:: The problem ::
Somewhere below, one line contains "次期Windows Serverから消えそうな役割と機能、そして対策 (400, 1155)" and a later line contains "Search (334, 459)". Output those two lines and everything between them exactly, and nothing else.

== Data records

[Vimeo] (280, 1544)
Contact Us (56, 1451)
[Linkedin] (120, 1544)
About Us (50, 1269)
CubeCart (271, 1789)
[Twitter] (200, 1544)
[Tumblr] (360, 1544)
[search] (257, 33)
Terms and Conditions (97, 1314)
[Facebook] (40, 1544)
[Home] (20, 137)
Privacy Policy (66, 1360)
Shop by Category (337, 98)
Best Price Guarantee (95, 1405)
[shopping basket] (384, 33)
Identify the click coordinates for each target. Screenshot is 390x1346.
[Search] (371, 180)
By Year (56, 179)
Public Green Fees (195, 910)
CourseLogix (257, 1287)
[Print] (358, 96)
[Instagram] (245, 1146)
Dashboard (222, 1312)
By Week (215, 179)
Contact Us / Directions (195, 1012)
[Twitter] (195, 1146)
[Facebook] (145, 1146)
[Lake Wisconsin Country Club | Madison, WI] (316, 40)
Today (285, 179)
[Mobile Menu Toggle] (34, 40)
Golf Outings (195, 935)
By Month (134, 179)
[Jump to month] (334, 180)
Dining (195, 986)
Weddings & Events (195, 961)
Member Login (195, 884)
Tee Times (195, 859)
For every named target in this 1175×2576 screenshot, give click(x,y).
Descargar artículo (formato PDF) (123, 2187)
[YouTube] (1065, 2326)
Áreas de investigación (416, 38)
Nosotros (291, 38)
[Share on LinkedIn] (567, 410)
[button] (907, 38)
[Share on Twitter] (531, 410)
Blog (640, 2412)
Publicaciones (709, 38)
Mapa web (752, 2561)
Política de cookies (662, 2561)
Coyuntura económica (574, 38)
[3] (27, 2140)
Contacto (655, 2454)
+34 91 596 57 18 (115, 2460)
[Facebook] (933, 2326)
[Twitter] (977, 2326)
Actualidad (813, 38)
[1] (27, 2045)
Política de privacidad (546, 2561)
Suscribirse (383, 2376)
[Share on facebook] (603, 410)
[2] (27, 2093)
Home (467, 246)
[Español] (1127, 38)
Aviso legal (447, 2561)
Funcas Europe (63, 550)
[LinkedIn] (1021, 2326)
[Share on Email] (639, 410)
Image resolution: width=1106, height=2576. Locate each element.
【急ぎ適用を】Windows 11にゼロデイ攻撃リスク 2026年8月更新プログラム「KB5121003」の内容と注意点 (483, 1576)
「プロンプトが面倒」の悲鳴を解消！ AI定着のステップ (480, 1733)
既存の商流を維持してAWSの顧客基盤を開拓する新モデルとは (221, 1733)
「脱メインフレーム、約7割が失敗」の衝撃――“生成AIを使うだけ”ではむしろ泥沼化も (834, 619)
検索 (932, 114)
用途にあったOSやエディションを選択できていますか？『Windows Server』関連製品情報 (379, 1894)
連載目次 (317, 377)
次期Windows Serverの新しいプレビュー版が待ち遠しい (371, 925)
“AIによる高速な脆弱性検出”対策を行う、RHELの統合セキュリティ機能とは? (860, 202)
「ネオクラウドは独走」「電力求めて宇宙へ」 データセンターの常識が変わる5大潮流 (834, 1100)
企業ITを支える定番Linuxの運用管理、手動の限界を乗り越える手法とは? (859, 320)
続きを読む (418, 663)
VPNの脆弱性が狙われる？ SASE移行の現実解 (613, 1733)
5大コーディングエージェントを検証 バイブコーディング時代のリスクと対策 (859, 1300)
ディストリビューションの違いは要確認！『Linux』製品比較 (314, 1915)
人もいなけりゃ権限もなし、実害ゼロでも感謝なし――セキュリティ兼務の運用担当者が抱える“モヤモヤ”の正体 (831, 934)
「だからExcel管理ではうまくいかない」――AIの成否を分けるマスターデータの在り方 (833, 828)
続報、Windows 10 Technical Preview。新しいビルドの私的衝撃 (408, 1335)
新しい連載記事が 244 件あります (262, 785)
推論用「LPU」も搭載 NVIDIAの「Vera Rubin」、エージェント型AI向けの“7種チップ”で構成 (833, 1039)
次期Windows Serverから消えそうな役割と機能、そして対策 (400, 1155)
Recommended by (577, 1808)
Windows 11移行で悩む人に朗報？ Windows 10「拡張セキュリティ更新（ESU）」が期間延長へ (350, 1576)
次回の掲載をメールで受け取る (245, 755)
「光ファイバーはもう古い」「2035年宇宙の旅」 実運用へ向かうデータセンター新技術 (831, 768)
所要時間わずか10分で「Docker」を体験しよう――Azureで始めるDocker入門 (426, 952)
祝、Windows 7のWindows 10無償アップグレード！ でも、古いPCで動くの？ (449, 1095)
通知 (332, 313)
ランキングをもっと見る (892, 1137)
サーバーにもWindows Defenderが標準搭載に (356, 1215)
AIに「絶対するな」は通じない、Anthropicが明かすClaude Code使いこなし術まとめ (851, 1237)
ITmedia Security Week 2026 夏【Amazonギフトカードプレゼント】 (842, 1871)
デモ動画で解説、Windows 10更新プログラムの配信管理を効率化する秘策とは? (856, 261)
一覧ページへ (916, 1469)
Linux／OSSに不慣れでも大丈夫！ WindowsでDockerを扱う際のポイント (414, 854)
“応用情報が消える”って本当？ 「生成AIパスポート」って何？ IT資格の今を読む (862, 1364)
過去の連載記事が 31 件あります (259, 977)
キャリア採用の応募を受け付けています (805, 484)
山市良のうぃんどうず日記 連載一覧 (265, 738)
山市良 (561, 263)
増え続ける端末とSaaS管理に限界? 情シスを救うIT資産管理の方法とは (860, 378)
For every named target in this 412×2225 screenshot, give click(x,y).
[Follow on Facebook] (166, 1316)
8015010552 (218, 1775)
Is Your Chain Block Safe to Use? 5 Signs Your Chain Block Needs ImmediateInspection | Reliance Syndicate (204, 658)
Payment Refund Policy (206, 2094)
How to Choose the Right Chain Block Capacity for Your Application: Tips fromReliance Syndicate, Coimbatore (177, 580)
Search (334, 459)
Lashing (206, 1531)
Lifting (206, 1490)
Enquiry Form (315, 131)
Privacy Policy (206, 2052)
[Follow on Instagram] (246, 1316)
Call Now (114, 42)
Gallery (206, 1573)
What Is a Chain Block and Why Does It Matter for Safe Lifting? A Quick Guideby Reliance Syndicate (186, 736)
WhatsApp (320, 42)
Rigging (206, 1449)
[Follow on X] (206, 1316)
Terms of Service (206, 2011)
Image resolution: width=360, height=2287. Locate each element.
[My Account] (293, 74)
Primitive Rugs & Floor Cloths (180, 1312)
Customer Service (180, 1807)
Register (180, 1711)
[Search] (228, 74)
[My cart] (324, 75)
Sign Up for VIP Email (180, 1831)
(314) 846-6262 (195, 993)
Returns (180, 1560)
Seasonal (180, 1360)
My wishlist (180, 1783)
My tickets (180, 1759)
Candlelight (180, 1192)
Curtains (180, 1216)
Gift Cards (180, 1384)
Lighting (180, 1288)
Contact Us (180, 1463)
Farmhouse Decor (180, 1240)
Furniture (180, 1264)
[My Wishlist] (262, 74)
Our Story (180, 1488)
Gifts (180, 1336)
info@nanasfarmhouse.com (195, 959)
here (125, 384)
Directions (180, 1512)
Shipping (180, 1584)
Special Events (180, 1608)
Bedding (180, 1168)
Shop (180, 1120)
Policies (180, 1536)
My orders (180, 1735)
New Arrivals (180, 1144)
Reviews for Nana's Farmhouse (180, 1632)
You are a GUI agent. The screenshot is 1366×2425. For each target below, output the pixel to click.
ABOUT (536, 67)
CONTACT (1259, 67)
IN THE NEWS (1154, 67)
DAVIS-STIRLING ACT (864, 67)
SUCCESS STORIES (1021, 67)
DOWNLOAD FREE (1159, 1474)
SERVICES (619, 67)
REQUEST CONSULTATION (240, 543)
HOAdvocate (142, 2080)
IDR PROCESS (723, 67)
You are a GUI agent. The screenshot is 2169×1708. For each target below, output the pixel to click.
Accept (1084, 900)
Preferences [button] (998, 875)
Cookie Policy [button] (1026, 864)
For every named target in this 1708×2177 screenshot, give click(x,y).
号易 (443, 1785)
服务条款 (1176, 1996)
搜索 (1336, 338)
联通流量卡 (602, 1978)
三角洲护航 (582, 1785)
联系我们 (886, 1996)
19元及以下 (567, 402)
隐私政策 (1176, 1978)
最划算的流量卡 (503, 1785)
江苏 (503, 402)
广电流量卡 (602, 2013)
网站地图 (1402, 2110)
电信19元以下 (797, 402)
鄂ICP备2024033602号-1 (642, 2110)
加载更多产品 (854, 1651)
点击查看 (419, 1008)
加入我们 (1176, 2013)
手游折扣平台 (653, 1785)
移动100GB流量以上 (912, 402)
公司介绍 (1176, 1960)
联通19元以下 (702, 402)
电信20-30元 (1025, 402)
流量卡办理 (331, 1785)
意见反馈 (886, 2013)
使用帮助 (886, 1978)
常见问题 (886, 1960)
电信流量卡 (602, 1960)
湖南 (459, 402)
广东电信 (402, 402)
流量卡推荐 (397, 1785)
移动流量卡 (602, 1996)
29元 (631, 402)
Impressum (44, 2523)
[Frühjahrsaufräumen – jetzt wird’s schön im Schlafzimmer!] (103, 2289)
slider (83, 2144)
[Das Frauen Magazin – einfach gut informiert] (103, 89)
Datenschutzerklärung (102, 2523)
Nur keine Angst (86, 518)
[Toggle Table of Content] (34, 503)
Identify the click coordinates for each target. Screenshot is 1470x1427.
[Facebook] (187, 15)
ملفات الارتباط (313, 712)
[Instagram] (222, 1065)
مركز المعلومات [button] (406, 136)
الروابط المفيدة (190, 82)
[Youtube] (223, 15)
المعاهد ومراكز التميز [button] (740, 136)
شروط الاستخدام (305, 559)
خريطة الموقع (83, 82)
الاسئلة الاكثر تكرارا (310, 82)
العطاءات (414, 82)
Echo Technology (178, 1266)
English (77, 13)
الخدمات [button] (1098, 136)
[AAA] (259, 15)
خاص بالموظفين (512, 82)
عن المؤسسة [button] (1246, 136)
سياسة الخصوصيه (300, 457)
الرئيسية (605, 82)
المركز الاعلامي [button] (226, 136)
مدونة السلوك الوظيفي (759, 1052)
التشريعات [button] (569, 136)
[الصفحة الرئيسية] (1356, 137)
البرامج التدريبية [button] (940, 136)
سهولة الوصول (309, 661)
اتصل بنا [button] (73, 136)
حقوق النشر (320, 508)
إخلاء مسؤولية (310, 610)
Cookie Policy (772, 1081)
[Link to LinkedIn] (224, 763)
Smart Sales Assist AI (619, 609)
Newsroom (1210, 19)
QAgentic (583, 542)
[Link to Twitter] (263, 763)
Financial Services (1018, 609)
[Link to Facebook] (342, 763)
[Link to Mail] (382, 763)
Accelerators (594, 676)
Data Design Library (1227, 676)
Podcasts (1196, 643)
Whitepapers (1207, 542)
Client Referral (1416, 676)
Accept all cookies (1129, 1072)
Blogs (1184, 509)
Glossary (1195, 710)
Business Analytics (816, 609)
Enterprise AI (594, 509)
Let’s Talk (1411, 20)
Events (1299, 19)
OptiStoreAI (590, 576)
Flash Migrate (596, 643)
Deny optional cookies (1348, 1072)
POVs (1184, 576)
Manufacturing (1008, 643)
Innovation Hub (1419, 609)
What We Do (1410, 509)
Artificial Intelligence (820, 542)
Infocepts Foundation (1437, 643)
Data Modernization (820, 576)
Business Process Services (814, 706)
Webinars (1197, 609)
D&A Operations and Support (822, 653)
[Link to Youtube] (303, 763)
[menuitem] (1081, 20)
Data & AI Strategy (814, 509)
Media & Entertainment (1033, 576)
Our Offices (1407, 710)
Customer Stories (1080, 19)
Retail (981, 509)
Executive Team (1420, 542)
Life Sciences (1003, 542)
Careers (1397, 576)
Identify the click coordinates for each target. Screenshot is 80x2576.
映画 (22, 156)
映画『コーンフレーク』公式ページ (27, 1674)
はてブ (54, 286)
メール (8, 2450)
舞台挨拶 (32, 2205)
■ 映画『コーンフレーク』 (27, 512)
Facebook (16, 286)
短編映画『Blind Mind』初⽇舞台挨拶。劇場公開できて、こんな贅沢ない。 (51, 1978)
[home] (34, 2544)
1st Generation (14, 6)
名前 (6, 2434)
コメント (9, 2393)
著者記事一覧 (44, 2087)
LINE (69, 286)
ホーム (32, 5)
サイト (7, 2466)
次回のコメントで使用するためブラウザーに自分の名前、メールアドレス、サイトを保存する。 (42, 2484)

====

:: Response to this exercise ::
次期Windows Serverから消えそうな役割と機能、そして対策 (400, 1155)
Recommended by (577, 1808)
Windows 11移行で悩む人に朗報？ Windows 10「拡張セキュリティ更新（ESU）」が期間延長へ (350, 1576)
次回の掲載をメールで受け取る (245, 755)
「光ファイバーはもう古い」「2035年宇宙の旅」 実運用へ向かうデータセンター新技術 (831, 768)
所要時間わずか10分で「Docker」を体験しよう――Azureで始めるDocker入門 (426, 952)
祝、Windows 7のWindows 10無償アップグレード！ でも、古いPCで動くの？ (449, 1095)
通知 (332, 313)
ランキングをもっと見る (892, 1137)
サーバーにもWindows Defenderが標準搭載に (356, 1215)
AIに「絶対するな」は通じない、Anthropicが明かすClaude Code使いこなし術まとめ (851, 1237)
ITmedia Security Week 2026 夏【Amazonギフトカードプレゼント】 (842, 1871)
デモ動画で解説、Windows 10更新プログラムの配信管理を効率化する秘策とは? (856, 261)
一覧ページへ (916, 1469)
Linux／OSSに不慣れでも大丈夫！ WindowsでDockerを扱う際のポイント (414, 854)
“応用情報が消える”って本当？ 「生成AIパスポート」って何？ IT資格の今を読む (862, 1364)
過去の連載記事が 31 件あります (259, 977)
キャリア採用の応募を受け付けています (805, 484)
山市良のうぃんどうず日記 連載一覧 (265, 738)
山市良 (561, 263)
増え続ける端末とSaaS管理に限界? 情シスを救うIT資産管理の方法とは (860, 378)
For every named target in this 412×2225 screenshot, give click(x,y).
[Follow on Facebook] (166, 1316)
8015010552 (218, 1775)
Is Your Chain Block Safe to Use? 5 Signs Your Chain Block Needs ImmediateInspection | Reliance Syndicate (204, 658)
Payment Refund Policy (206, 2094)
How to Choose the Right Chain Block Capacity for Your Application: Tips fromReliance Syndicate, Coimbatore (177, 580)
Search (334, 459)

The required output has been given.